Er und seine Freunde waren damals Universitätsstudenten, als sie in Arbeitslager gesperrt wurden, wo sie vom Hunger und vom Arbeitszwang gebeugt, sich teilweise kaum mehr auf den Beinen halten konnten und dennoch unter unmenschlichen Bedingungen Kohle aus den Bergwerken fördern, Straßen bauen und Land entsumpfen mußten. Die persönliche Erinnerung und die an seine Freunde gibt Wu noch heute die Kraft zu jenem Kampf, in dem er mit Zorn und Entschlossenheit alle Verirrungen und Verbrechen eines Landes anklagt, das die Menschenrechte nicht kennt, wo aber in Kürze die olympischen Sommerspiele beginnen, die eigentlich ein uraltes Symbol der Kultur sind.
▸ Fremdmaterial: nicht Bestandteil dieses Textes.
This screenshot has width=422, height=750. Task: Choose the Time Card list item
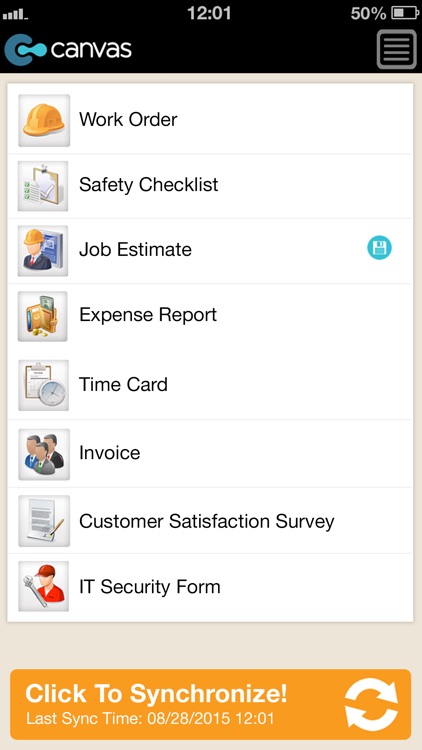tap(211, 385)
An den Leiden der chinesischen Arbeiter hat sich seither kaum etwas geändert, wie Wu selbst in seinen Büchern bezeugt, vor allem in: Nur der Wind ist frei. Meine Jahre in Chinas Gulag. Der „chinesische Horror“ beschreibt eine erschreckende Reihe von unmenschlichen Qualen, vor deren Hintergrund sich derzeit der enorme Wirtschaftsaufschwung Chinas vollzieht. Aber „dieses China wird nicht überleben“, ist Harry Wu überzeugt, „denn wer kommandiert, die Partei, bekennt sich weiterhin zum kommunistischen Credo“. An den daraus resultierenden internen Widersprüchen werde auch dieses Regime zerbrechen.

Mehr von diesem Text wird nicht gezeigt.